If divorce spreads through social networks, then so does staying married. Not that long ago, my 18-year-old told me: “The reason I want to get married is because of you and dad.” This is not because my husband and I have a perfect marriage; this is the effect of modeling a long-lasting, albeit imperfect, one. The same is true when I look at my parents’ relationship and all the older couples we know in the Middle Eastern subculture here in the States and those abroad. McDermott, Fowler, and Christakis show that it is social rather than geographical distance that matters for divorce. Although it’s true that some of the first and second generation immigrants are succumbing to divorce due to assimilation (I was one in my first marriage, and I’ve known others) in general, I have observed that the younger generation of Middle Easterners, if sufficiently surrounded by older couples with long lasting marriages (no matter the healthiness of those relationships by American standards) have indeed lasted through rough patches. Not only this but among younger couples in the Middle Eastern community, if the overwhelming majority of their social network is Middle Eastern, this too helps marriages stay together.
The forever marriage factor built into my Middle Eastern Christian culture continues to have a positive influence on the young and old. Middle Eastern Christians of the same generation as the American Boomers are not experiencing this high divorce rate.
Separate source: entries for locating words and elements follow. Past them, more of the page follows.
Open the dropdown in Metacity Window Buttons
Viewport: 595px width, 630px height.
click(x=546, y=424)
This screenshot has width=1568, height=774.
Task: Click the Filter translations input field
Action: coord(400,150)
And this is not due only to their Christian religion, as many of them tend to be only culturally religious; it is more about the social network effect and the forever marriage factor built into our culture.
We’ve seen this difference in the divorce rate between immigrant and native communities through some studies, as Nicholas Zill and Anne Snyder have documented on this blog (see here and here). In general, immigrant couples stay married despite factors like financial strain or education level.
The research on social network effects confirms what we know instinctively—culture matters, and the relationship choices of the people with whom we socialize can have a powerful impact on our own relationships, for better or for ill.
Luma Simms is an Associate Fellow at The Philos Project. Her essays and articles have appeared in First Things, Public Discourse, The Federalist, and other publications.